From a parliamentary question tabled by HDP members, we learn that the minister of the interior and the commander of the gendarmerie have issued a directive to governors of 16 Kurdish provinces asking them to prepare for the ‘Three-Crescent Operation’. The governors are informed that this operation will be conducted by special commando teams and the armed Kurdish militia on state payroll. All gatherings or meetings in party buildings or public spaces will be banned if they are deemed to constitute an obstacle to the operations of the security forces. Also, state officials should show “no mercy to anyone” suspected of supporting terrorism; and what is necessary should be done immediately.
This new wave of state violence is designed to scare both the Kurdish and non-Kurdish electorate to vote Yes in the constitutional amendment referendum on 16 April. This is why it is very important that some European governments and European institutions are taking a stance against the AKP regime. Appeasement that borrows from the ‘sick man of Europe’ syndrome of the 1850s is not an option for Europe now – as it is likely to produce more disastrous outcomes than the appeasement during the Crimean War.
The European public will remember that dictatorships are unsustainable in the face of a principled stance by the people and governments of the countries that value democracy and human rights. They are also aware that propping up the ‘sick man of Europe’ cannot be justified by doomsday scenarios based on the assumption that a nasty AKP regime is preferable to uncertainties about the future of Turkey. As A. J. P Taylor indicated with respect to the immediate cause of the Crimean War, fear is a disastrous basis for policy.

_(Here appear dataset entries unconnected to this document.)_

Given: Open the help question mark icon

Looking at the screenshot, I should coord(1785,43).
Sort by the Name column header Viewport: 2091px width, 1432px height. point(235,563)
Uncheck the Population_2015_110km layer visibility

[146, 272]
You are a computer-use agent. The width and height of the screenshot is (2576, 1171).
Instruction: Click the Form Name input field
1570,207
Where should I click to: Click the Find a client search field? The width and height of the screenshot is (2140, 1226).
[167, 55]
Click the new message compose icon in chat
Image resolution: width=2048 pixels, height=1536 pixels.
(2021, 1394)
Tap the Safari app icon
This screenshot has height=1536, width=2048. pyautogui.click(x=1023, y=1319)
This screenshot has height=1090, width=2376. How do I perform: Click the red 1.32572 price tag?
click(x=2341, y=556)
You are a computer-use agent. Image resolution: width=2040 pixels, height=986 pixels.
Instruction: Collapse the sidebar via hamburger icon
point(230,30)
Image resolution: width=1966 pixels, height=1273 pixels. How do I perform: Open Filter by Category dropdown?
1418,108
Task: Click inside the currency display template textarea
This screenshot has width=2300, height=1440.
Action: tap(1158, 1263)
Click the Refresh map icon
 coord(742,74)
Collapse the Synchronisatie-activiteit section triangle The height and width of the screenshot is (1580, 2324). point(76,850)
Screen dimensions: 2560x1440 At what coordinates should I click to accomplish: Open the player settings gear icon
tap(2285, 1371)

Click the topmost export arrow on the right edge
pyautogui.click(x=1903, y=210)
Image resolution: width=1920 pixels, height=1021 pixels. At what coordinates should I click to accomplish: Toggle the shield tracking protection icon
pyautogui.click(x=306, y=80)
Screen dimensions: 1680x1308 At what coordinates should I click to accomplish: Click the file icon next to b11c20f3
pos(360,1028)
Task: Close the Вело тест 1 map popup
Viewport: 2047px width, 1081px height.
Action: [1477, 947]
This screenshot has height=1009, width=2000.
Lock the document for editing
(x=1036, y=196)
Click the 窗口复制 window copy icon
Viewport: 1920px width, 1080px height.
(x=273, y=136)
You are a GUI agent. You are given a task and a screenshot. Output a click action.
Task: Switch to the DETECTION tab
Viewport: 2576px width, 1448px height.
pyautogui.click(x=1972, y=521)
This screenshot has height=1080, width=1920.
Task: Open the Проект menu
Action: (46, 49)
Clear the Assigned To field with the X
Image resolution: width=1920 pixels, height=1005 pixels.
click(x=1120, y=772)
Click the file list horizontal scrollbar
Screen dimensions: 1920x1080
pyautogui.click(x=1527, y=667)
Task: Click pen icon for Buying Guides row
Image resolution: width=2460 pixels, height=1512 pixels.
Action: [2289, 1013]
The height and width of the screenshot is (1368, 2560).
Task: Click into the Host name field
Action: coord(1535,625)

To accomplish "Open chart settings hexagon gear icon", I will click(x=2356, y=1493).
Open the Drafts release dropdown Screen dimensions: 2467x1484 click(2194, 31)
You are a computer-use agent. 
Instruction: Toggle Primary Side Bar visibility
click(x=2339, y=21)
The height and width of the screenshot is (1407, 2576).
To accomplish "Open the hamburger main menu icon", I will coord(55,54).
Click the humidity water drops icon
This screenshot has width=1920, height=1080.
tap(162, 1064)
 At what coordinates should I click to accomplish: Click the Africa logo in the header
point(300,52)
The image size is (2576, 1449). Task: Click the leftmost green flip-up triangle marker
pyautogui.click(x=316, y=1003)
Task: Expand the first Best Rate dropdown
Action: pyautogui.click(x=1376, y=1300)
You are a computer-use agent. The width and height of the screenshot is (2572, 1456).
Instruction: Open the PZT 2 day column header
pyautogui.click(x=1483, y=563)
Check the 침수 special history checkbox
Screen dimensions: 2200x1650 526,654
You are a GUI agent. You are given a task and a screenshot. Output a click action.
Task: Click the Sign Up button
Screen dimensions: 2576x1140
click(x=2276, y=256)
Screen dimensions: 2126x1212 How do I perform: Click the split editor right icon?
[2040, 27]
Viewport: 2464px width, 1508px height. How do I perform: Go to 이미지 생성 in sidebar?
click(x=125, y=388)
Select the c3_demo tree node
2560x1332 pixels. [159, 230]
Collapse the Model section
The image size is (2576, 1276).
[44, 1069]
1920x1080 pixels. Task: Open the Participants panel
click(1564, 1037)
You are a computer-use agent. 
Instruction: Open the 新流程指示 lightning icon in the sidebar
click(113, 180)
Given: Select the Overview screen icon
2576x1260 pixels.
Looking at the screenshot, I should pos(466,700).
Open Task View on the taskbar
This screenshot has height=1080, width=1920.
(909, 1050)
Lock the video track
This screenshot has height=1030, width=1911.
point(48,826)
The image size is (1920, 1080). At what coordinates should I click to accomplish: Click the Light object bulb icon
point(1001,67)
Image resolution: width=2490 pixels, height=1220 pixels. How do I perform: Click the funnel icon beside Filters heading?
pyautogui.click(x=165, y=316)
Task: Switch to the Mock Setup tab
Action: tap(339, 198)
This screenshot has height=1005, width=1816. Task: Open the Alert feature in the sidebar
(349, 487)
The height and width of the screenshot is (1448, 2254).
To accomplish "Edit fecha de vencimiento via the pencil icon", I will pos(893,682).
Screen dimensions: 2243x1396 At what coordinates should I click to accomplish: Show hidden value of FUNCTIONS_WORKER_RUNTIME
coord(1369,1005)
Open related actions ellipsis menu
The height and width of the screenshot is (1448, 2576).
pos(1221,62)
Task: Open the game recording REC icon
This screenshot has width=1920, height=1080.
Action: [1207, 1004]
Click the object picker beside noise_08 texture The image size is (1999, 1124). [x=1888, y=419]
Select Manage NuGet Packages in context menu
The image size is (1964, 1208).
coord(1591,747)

Meanwhile, the AKP is not a monolithic party – as poll after poll indicates, a sizeable portion of its supporters are against the constitutional amendments. A resilient European stance will allow the silent opposition within the AKP to challenge the adventurist and dictatorial ambitions of Erdogan their chief. Beyond that, support for the pro-democracy HDP is still above 10% – despite unprecedented waves of arrests that include both its MPs and more than two thousand of its members. In contrast, the support for the Nationalist Action Party (the main partner of Erdogan in the referendum campaign) is falling and the Party is likely to remain below the 10% threshold and hence out of the parliament. Fourth, the hold of the nationalists on the Republican People’s Party (CHP) will weaken and the strength of the social-democratic bloc increase when Erdogan fails to secure a win in the referendum. This combination opens up new avenues for a just solution to the Kurdish issue in Turkey and a renewed partnership between Turkey and the European Union.
Finally, the religious and nationalist support that Erdogan has enjoyed so far should not detract attention from the fact that the electorate in Turkey are acutely aware of the benefits of secularism and parliamentary democracy – even though both qualities have had much less than perfect expression in their country. Given this combination, a pro-democracy political re-alignment in Turkey is more than wishful thinking. European governments, institutions and the public at large should side with the democratic forces of Turkey. This is not a call for Europeans to do the work on the Turks’ or Kurds’ behalf – but a call to show solidarity with democratic forces of the country at a time when the fear instilled by a ruthless regime is the main reason of its survival and a major obstacle to the emergence of political alternatives.
Mehmet Ugur is Professor of Economics and Institutions and member of Greenwich Political Economy Research Centre (GPERC) at the Department of International Business and Economics, University of Greenwich.